As time goes by and you get experienced, you begin to learn all of these little 'quirks' of the language, and maybe you start to adopt a defensive style of programming that insulates you from the worst of them. And if you've never experienced anything else, it's easy to tell yourself that this is just the way things are, and that it's probably the same for everyone. But I'm here to tell you, that this is not the case! Sure, other (better) languages have surprising behaviours too, but they are mostly good surprises that empower instead of restrict.
Yes, I suppose I have gotten "burned" by other people's JS quite a bit...but not any more than I've been burned by other people's bad SQL or C++ or C#, to be honest.
> Sure, other (better) languages have surprising behaviours too, but they are mostly good surprises that empower instead of restrict.
I am assuming that by "better" languages you are meaning type-safe ones... I know this is not a popular opinion, but I honestly just prefer dynamic typing. When I code, there is only room for one whiny child in the equation: me. Not the language I code in. I would rather not have my language throw a temper-tantrum and break down because I gave it something a millimeter different than what it was expecting. If the object is supposed to have "thing" and it has "thing" then shut your mouth and use it, language. Where JS gets weird is that it tends to put "thing" there in some cases where you didn't expect it, but honsetly after learning the few cases where it does that, I've never had a huge problem with it - I think, like everyone, I bumped into some mild surprises (ya the radix thing with parseInt and [] == false and soforth), but they were never more than just mild surprises in development. I know it drives people insane - and some people will swear that there is no way to build large systems with it. I suspect those people are the same ones who asked the teacher for extra homework for the whole class when they were kids. That was just never me, and I would just respectfully disagree. To me JS is just a ton of fun and there are too many people making too many awesome things with it to ignore. Apparently TJ got tired of it - maybe I will one day, too.
Until then, I just wish people would recognize that the reason JS "won" the language wars of the mid-late aughts was specifically because of the "get-out-of-the-way-and-let-coders-code" dynamic built into it - IMHO the modern web could not have been built with anything else. If you have any recos for "better" languages that share that dynamic, I would be very interested in hearing them.

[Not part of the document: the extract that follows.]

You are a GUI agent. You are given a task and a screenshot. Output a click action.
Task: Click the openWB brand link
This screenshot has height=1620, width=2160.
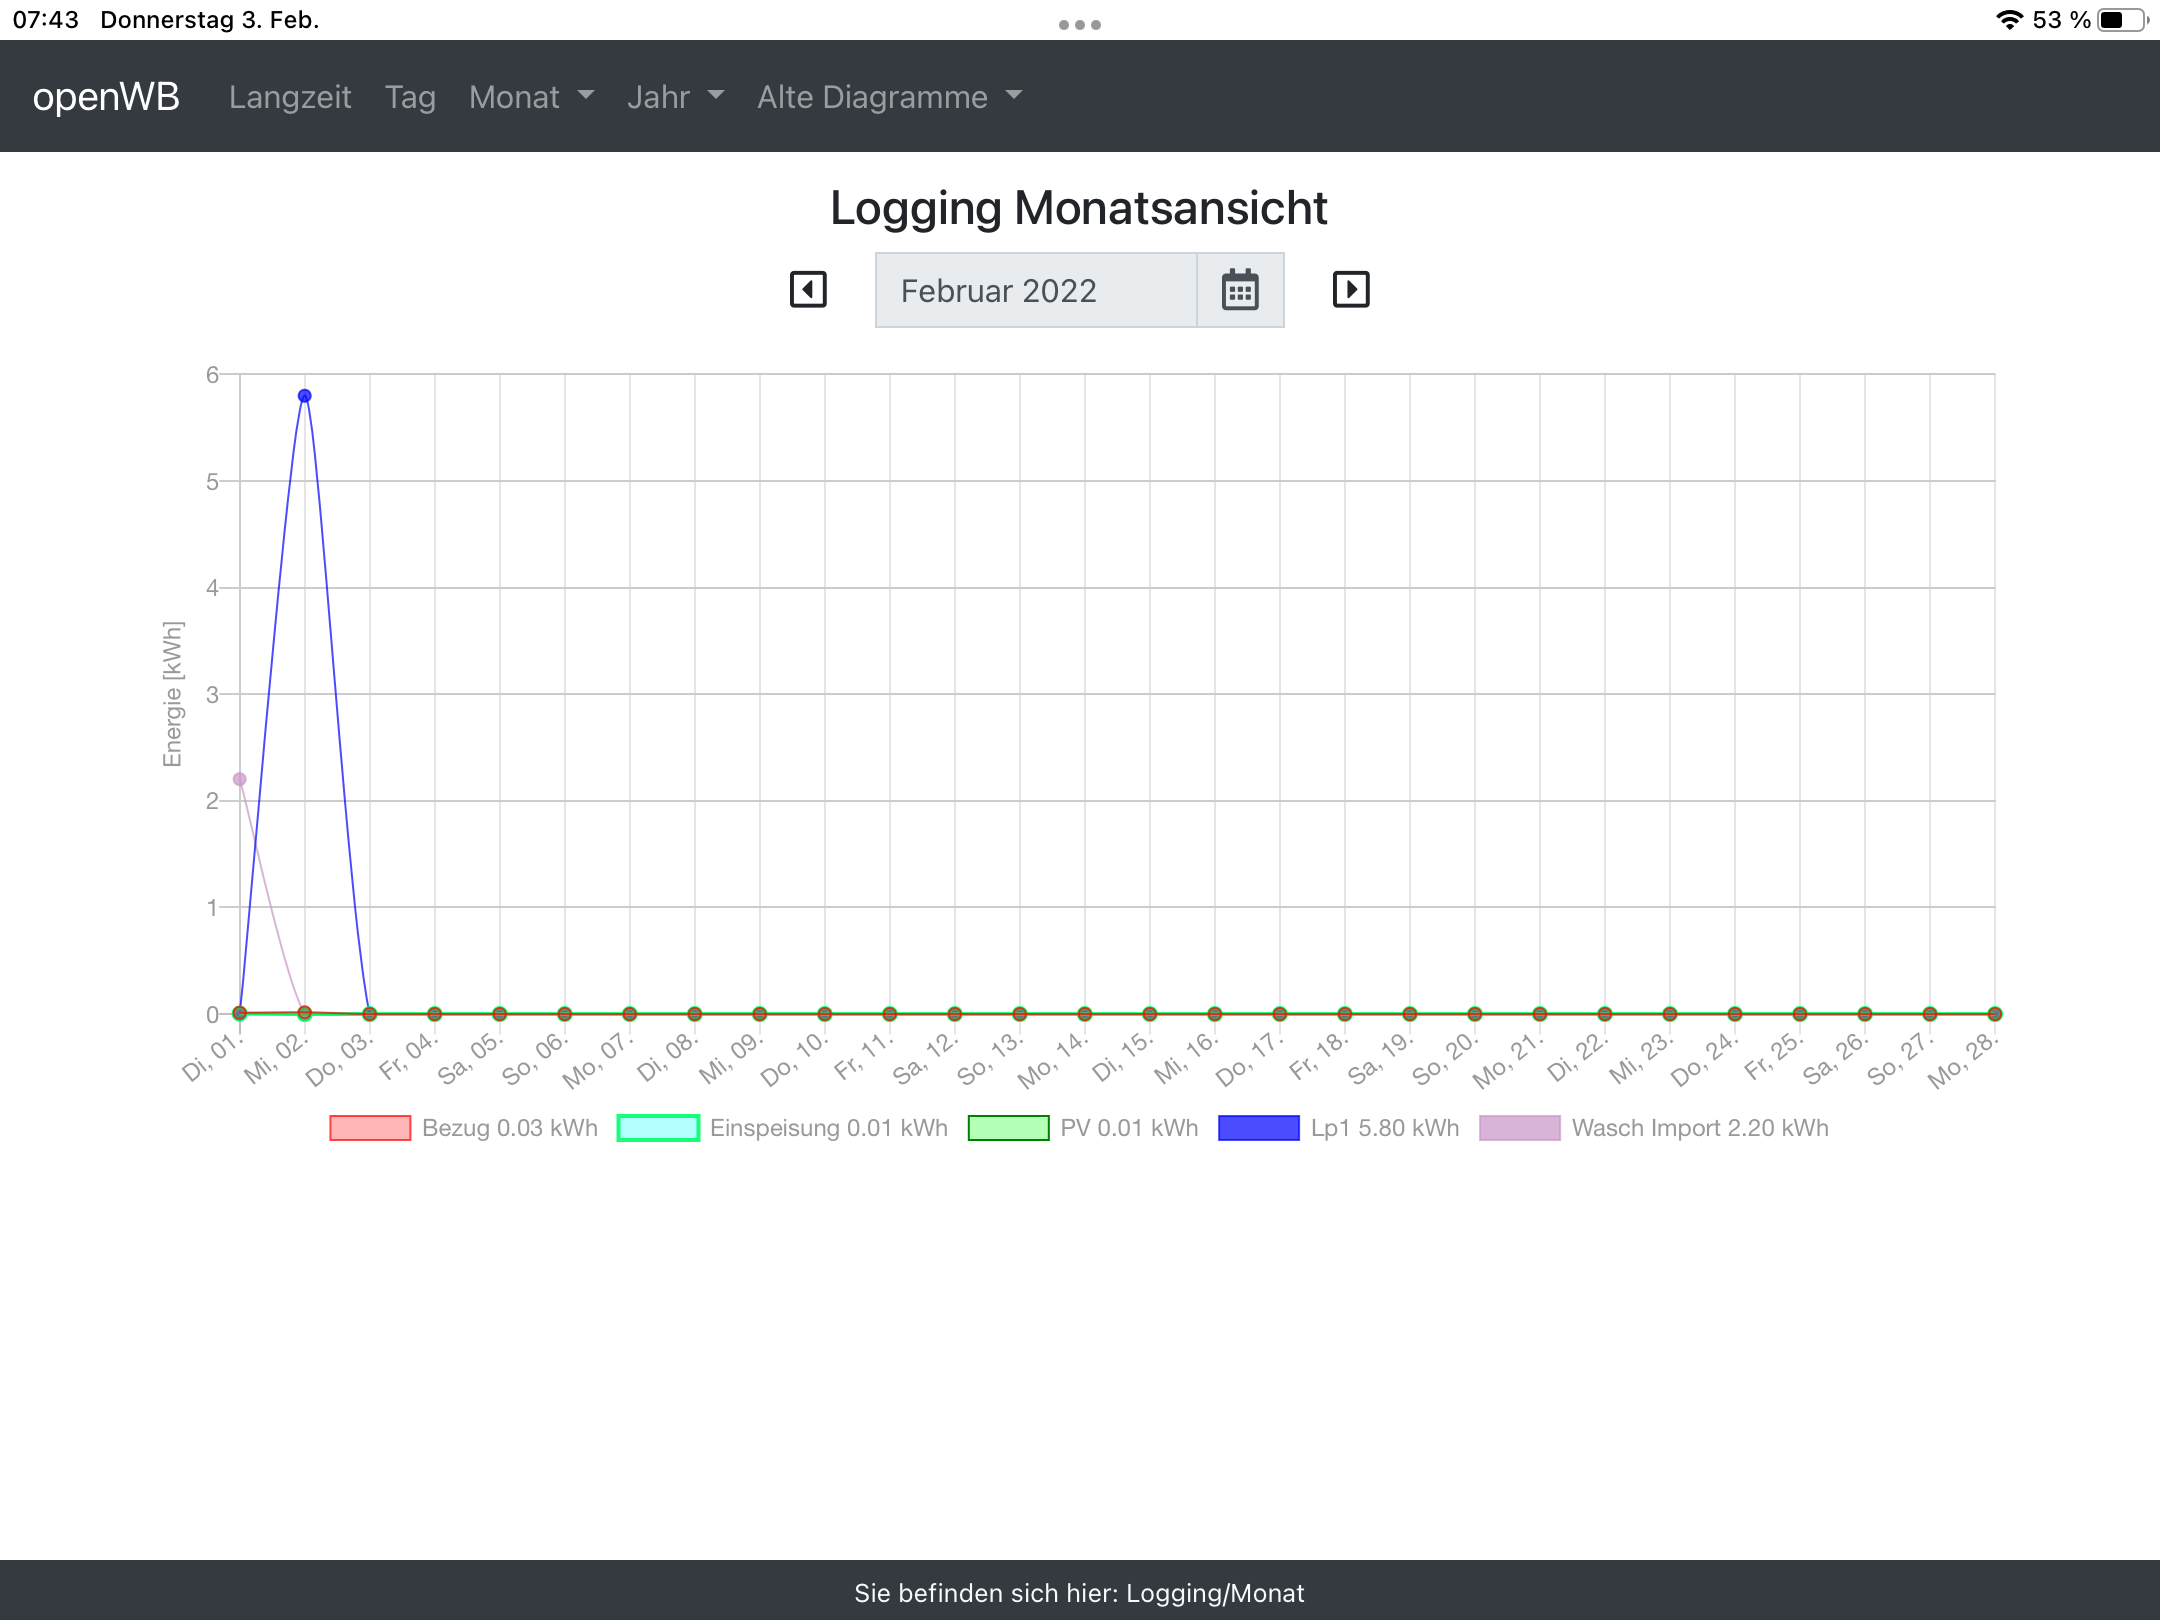tap(106, 97)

I don't know the libraries of other programming languages by heart either. I would be making lots of mistakes in other languages if I wouldn't look up the correct API all the time.
No. Read https://brendaneich.com/2008/04/popularity/. "Come to Netscape, do Scheme in the browser!" was the bait. When I got to Netscape, it "had to look like Java". And given timing both internal and due to MS coming after Netscape, it had to be done really, really quickly.